And here's one more bit of Orchard Road promotions. I'm not sure if this was connected to Fantastic Four, or to the sale of Vespa motorcycles which set up a tent and had someone playing tuneless music and shouting over the microphone for people to hold their two-dollar bills up to the sunlight to find something that ``looks like a spider'' (many looked, but nobody I saw had anything spider-like on their two-dollar bills), or a party scheduled to be held in a few weeks.
But one of them had a couple of people dressed in Halloween-style costumes, as a cowboy bandit, as a generic space alien, and as a blue-haired fairy. I couldn't get a good picture of the fairy, whose face looked more like an anime character than many anime characters' do. She disappeared into the crowd, implying that someday when the aliens do come to Earth they'll find it remarkably easy to fit in unobtrusively, at least in the cities, if they pass out brochures.
There's a restaurant (chain, I guess), n.y.d.c., which sells traditional American cuisine like bratwurst and spaghetti. I snapped a picture of this menu poster just because on first glance I misread the offering as ``Fanboy Chicken Salad,'' and wondered how that could be. I supposed it would be based on a quarrelsome, doughy white rooster with a DVD collection large enough to kill a moose.
Trivia: The first magazine Mad had its cover mimick was Life, parodied for issue 11. Source: Completely Mad, Maria Reidelbach.
Currently Reading: The Zimmermann Telegram, Barbara W Tuchman.

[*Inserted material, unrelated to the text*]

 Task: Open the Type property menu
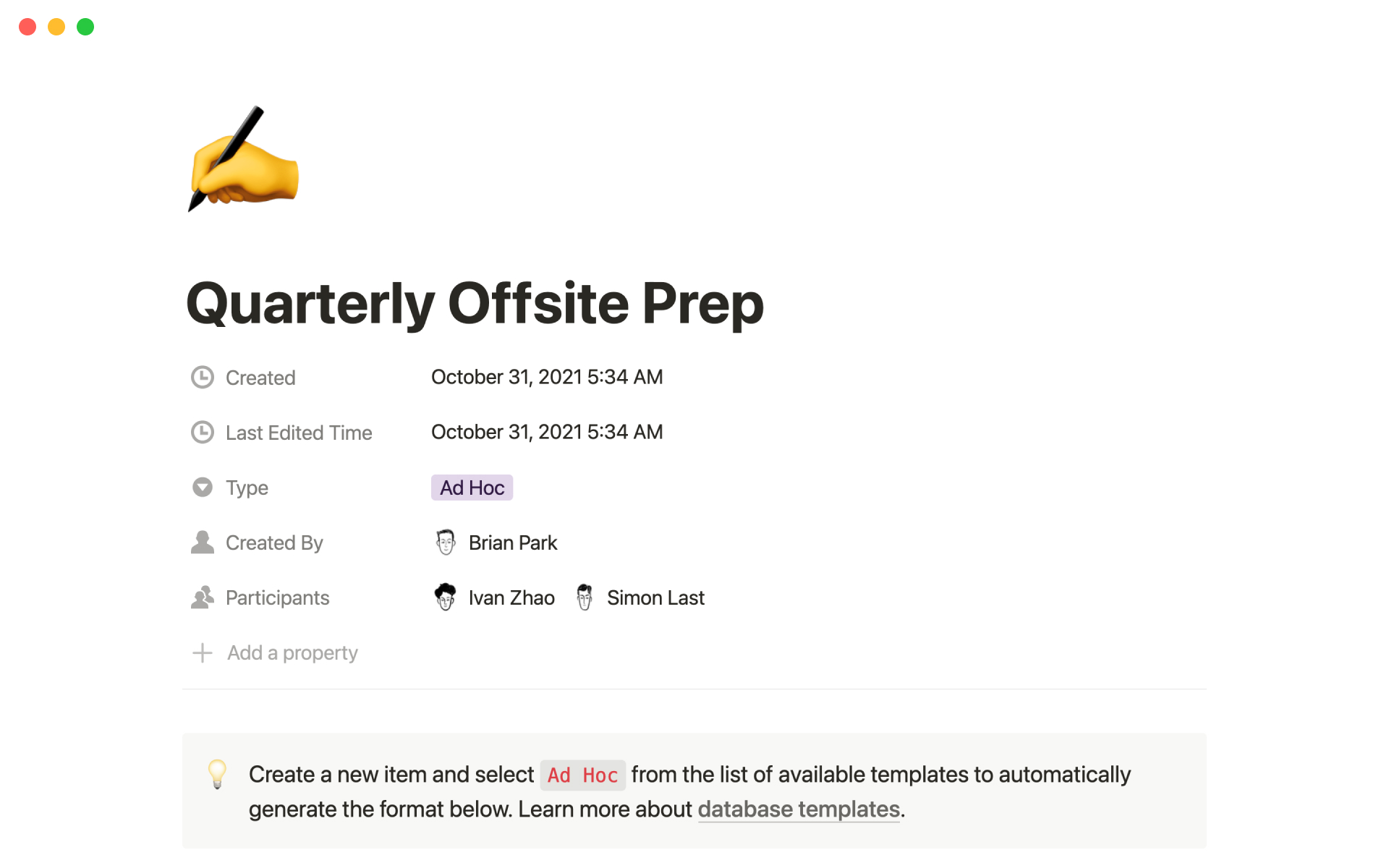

Oh, and to clarify something -- the bits of history a few days ago about the United Kingdom going to war with the United States for the Trent affair and occupied Maryland and a second Civil War and such were based on my current game of Victoria, the complex Europa Universalis-class grand strategy video game, and not from Eduard Fueter's World History, 1815-1920, which was a straight history of the actual world. I apologize for the confusion; my fanboyism for grand-strategy games overwhelmed me.